Exercise directions: Nothing outside the stretch is wanted. Repeat exactly the lines of the listing below from the one that contains "Click the plus icon next to Create an app" through the one that contains "Given: Open セッションのクエリツール", both ends included.

====== Exercise materials

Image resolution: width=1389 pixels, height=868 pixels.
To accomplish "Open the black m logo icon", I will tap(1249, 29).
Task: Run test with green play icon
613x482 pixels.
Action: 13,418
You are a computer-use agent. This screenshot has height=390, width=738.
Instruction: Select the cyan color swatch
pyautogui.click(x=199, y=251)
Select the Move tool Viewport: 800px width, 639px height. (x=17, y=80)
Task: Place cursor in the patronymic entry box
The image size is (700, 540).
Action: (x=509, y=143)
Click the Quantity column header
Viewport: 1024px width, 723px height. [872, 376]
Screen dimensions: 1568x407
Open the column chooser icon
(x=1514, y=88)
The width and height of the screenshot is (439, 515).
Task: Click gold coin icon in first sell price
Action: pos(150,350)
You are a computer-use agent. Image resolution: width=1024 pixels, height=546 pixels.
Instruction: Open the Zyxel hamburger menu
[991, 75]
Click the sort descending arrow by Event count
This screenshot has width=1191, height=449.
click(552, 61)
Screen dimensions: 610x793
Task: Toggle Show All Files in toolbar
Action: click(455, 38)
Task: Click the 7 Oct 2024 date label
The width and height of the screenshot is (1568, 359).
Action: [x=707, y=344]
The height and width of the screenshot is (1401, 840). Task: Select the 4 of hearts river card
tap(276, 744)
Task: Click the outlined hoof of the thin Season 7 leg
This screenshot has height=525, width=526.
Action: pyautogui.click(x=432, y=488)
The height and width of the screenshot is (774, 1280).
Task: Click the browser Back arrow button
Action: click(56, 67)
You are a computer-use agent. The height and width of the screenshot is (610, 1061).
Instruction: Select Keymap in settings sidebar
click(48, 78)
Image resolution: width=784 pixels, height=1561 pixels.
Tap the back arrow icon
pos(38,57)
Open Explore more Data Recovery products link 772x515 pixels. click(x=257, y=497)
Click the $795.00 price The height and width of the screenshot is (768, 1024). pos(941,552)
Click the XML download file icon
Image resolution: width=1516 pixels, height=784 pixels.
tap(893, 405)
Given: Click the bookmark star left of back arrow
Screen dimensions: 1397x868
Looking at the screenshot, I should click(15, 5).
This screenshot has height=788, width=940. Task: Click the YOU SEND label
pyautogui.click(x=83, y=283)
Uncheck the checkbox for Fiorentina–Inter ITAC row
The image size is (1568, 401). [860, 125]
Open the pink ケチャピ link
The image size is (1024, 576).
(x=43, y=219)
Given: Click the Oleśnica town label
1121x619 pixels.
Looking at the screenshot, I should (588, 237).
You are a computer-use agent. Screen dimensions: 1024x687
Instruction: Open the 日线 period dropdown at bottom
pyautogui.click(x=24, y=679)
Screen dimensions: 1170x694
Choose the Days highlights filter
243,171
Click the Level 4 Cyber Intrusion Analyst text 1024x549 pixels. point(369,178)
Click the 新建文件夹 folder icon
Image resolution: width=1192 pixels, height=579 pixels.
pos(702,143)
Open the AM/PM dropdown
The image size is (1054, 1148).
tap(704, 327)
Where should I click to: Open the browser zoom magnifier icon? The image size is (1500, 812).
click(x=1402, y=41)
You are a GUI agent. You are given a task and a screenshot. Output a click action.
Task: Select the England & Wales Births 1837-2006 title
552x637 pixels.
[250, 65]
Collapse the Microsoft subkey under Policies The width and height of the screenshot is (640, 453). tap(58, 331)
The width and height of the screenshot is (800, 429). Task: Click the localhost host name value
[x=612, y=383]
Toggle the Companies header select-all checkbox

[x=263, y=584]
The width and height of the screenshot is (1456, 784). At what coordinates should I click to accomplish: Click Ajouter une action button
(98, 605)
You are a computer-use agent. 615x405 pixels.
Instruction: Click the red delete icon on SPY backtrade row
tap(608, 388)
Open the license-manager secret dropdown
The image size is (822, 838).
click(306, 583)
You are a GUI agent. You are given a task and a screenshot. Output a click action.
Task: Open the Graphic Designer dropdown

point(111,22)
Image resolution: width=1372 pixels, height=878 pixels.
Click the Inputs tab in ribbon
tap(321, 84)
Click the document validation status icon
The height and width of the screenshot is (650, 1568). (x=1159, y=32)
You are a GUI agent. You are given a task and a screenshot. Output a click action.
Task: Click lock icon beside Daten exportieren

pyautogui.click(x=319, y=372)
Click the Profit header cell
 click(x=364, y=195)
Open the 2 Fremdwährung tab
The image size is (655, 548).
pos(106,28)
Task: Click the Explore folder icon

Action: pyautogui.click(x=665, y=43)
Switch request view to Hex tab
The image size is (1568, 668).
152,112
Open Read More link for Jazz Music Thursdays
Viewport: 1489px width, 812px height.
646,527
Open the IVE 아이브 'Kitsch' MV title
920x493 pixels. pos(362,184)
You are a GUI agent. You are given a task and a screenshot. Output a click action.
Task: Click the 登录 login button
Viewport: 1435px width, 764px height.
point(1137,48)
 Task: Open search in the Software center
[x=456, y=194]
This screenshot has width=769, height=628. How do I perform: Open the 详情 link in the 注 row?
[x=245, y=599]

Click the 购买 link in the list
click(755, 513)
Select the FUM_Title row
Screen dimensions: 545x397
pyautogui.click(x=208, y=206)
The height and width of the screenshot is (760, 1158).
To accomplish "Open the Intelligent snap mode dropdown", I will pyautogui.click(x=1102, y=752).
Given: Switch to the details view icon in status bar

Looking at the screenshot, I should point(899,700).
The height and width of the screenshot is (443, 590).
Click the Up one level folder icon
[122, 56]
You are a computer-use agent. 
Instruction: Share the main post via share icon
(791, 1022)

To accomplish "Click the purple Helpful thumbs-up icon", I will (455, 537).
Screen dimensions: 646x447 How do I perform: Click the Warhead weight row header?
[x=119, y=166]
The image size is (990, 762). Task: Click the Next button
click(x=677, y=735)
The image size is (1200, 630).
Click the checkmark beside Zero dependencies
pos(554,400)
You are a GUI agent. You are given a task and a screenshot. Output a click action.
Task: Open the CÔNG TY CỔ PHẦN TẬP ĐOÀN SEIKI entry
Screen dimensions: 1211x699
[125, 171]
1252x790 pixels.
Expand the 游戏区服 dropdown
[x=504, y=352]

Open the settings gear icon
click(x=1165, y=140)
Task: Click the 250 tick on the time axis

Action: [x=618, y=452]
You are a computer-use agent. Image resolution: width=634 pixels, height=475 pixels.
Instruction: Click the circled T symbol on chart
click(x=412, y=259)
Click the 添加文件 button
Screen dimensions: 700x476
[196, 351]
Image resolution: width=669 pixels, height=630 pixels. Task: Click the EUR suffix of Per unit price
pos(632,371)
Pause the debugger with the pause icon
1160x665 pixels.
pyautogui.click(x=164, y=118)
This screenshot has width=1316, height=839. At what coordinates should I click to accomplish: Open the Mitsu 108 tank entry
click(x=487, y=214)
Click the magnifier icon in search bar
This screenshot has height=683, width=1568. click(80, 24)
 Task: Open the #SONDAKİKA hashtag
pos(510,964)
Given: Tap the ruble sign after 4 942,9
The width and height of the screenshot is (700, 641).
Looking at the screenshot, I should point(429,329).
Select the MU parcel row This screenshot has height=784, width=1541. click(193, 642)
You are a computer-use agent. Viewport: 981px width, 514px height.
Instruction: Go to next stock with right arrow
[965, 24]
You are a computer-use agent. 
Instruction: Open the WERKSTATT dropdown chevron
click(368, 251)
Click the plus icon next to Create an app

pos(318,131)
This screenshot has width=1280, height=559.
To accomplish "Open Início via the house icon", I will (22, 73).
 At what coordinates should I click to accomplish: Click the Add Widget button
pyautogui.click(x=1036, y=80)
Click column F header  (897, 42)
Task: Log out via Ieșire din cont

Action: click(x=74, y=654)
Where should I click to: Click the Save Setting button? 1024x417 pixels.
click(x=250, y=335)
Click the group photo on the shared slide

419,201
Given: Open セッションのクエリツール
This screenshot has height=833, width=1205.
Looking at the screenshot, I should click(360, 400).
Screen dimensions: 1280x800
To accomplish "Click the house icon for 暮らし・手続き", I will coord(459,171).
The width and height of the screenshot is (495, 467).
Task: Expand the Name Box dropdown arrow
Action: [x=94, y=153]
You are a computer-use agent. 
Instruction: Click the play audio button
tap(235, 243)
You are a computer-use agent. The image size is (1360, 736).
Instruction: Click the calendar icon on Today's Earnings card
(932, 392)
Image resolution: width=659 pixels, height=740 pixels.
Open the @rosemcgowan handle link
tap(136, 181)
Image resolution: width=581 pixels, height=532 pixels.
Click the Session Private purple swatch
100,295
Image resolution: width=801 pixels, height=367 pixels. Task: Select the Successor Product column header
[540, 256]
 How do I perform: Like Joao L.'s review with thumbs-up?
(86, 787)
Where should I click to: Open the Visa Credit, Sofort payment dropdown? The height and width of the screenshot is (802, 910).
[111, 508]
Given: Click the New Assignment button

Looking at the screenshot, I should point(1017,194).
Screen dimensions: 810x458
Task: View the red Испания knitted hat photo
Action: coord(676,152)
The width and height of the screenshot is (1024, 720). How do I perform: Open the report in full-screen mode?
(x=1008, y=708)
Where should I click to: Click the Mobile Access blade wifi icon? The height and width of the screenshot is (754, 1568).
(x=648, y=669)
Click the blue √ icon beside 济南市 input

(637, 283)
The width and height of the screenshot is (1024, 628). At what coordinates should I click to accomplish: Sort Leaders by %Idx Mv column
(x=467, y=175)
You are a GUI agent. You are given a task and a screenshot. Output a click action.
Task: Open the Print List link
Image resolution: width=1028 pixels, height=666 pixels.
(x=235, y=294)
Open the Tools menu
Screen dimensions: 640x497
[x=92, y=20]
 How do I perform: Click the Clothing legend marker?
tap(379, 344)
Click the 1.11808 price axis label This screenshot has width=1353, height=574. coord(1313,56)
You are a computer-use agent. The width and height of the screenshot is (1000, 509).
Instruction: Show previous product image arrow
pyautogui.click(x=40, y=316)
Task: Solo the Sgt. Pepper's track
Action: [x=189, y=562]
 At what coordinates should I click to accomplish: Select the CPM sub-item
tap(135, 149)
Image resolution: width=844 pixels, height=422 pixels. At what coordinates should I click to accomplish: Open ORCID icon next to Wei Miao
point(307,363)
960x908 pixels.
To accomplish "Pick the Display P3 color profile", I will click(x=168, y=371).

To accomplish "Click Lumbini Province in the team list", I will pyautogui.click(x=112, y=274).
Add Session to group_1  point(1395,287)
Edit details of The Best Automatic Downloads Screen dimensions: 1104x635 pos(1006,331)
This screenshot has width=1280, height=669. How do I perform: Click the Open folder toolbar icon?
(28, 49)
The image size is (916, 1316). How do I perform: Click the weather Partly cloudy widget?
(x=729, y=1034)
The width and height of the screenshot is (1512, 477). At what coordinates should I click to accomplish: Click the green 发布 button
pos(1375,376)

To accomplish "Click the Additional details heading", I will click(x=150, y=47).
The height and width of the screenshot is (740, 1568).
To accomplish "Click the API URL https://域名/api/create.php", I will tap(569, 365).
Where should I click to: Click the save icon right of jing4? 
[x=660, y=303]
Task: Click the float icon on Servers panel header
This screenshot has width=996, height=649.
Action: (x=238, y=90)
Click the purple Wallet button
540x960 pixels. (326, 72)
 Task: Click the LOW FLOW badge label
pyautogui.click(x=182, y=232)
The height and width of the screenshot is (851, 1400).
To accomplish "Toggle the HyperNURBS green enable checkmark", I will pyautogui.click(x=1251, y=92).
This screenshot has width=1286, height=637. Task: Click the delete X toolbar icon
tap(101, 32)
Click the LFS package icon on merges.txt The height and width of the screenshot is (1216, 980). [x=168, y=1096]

============

Answer space:
Click the plus icon next to Create an app

pos(318,131)
This screenshot has width=1280, height=559.
To accomplish "Open Início via the house icon", I will (22, 73).
 At what coordinates should I click to accomplish: Click the Add Widget button
pyautogui.click(x=1036, y=80)
Click column F header  (897, 42)
Task: Log out via Ieșire din cont

Action: click(x=74, y=654)
Where should I click to: Click the Save Setting button? 1024x417 pixels.
click(x=250, y=335)
Click the group photo on the shared slide

419,201
Given: Open セッションのクエリツール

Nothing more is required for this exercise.